Abandoning caution, she raced up the stairs to a dark corridor. She glanced all about for signs of the Straken Lord, but saw nothing. Slipping down the corridor as fast as she could manage while still keeping silent, she reached a rack on which hung a series of black cloaks. She snatched one off and flung it about her, then hurried on. She turned several corners as the corridor wound its way back into the tower, listening all the while for sounds of an alarm. But no alarm was given.

Finally, she arrived at a door that opened onto a walkway overlooking the fortress. She could see all of the keep’s walls now, five concentric rings that enclosed increasingly larger courtyards and broader buildings the farther out she looked. The Pashanon was a hazy gray emptiness that spread away below the bluff, but the fortress itself teemed with life.
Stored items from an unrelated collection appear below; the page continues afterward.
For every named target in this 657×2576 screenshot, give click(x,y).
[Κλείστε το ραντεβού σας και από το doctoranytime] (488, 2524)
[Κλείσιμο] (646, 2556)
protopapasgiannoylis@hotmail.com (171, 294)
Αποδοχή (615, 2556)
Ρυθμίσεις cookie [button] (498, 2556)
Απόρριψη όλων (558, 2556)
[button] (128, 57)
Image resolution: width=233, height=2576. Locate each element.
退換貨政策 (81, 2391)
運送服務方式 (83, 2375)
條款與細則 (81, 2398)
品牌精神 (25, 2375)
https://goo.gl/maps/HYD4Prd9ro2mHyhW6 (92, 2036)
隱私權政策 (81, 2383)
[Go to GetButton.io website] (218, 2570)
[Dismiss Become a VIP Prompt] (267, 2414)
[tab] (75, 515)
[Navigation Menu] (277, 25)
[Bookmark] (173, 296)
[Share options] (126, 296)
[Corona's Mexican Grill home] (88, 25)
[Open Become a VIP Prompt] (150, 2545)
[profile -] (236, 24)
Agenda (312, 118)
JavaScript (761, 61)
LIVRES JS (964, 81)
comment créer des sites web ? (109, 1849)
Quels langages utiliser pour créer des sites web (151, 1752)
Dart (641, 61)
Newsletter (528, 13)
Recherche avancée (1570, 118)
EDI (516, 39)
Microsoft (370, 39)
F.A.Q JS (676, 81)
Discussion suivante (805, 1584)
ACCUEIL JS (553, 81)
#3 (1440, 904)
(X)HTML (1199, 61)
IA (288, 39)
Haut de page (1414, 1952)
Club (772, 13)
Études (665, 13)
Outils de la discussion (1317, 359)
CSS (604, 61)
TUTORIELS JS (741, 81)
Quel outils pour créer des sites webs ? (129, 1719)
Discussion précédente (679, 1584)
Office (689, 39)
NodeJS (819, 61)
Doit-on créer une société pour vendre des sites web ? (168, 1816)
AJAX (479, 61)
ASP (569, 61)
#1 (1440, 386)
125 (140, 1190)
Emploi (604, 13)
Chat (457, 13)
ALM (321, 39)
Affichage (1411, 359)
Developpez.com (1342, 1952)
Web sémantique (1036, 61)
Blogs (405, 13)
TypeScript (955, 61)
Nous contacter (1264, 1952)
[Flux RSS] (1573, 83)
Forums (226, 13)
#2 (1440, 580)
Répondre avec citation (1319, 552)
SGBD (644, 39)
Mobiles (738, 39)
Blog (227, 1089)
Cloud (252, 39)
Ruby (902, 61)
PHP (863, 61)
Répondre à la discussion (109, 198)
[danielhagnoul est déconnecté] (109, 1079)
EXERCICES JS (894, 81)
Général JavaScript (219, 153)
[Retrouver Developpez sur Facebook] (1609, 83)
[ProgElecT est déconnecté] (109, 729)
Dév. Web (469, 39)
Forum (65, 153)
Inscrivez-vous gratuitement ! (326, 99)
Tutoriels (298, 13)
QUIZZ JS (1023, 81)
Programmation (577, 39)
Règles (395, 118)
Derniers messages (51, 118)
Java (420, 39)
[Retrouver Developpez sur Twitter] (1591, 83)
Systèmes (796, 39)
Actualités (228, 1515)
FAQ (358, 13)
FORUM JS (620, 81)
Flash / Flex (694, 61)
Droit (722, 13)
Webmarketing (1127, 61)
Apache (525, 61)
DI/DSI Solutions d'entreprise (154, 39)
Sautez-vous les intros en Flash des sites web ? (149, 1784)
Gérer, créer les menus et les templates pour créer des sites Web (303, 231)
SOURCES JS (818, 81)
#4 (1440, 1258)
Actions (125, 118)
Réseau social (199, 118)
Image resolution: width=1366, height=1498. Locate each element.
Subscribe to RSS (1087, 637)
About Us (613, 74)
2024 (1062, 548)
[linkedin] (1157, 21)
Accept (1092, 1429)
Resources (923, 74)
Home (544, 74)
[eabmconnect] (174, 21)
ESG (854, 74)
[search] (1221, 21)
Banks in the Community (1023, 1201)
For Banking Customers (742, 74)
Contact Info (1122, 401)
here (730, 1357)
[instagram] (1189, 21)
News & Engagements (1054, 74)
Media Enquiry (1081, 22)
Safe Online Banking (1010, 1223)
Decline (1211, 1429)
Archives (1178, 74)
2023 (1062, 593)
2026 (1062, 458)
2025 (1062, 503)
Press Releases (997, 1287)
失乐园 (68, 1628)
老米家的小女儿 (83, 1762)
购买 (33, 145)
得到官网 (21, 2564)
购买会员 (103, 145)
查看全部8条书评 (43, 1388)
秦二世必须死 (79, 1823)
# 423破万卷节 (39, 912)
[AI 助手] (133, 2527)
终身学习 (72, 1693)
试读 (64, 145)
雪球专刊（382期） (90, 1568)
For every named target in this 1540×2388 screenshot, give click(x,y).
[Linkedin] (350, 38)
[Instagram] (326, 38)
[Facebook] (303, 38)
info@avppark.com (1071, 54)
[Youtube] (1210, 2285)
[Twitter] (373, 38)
She saw how completely trapped she was, how far she must go to reach safety, and she despaired. Without her magic to aid her and her hands free of the constricting chains, she could not hope to get away. Even a disguise would not be enough with so many demons and checkpoints to pass through. She had to find a way to even the odds.

She glanced around furiously and found what she was looking for. Iron spikes protruded from slots in the battlements, a defense against intruders seeking to climb in. She walked to a cluster set far enough back that they weren’t immediately visible to those passing below. Hooking the metal ring that bound the chain to the clasp on her right wrist about the closest spike, she began to twist it against its fastening. The clasp cut into her wrist until she was bleeding, but she continued to apply pressure, gritting her teeth against the pain.

At last, the ring snapped apart, and the chain and clasp fell away.

It took her even less time to free the left wrist, but cost her about the same amount of blood. Hugging her damaged wrists to her chest, letting the blood seep into her clothing, she searched for a way down. Finding nothing, she began to follow the walkway around the tower. There was still no alarm, something she found odd. Perhaps Hobstull hadn’t gone to her cell after all. Perhaps the Catcher had gone into the cells for something else. She couldn’t know.

She found a watchtower with a trapdoor and ladder leading down to the next floor. She climbed down quickly, found another trapdoor and another ladder, and climbed down that one, as well. From the courtyard below, she heard the chatter of the Goblins and, from somewhere beyond, the growls and snarls of the demonwolves. Too many enemies lay between her and safety. She hadn’t a hope of getting past them all.

Her mind raced. Could there be a way underground, tunnels used by the defenders of the keep to move from wall to wall without exposing themselves, just as there was in Tyrsis, in her own world?

She went down the rest of the way, to the floor of the tower. There was nowhere else to go from there except outside or back into the main structure. Wrapping the cloak tightly about her body, she went out the door and into the courtyard. A scattering of Goblins was at work, but none of them even bothered to glance over at her. She walked swiftly across the open ground to the nearest door, opened it, and ducked inside.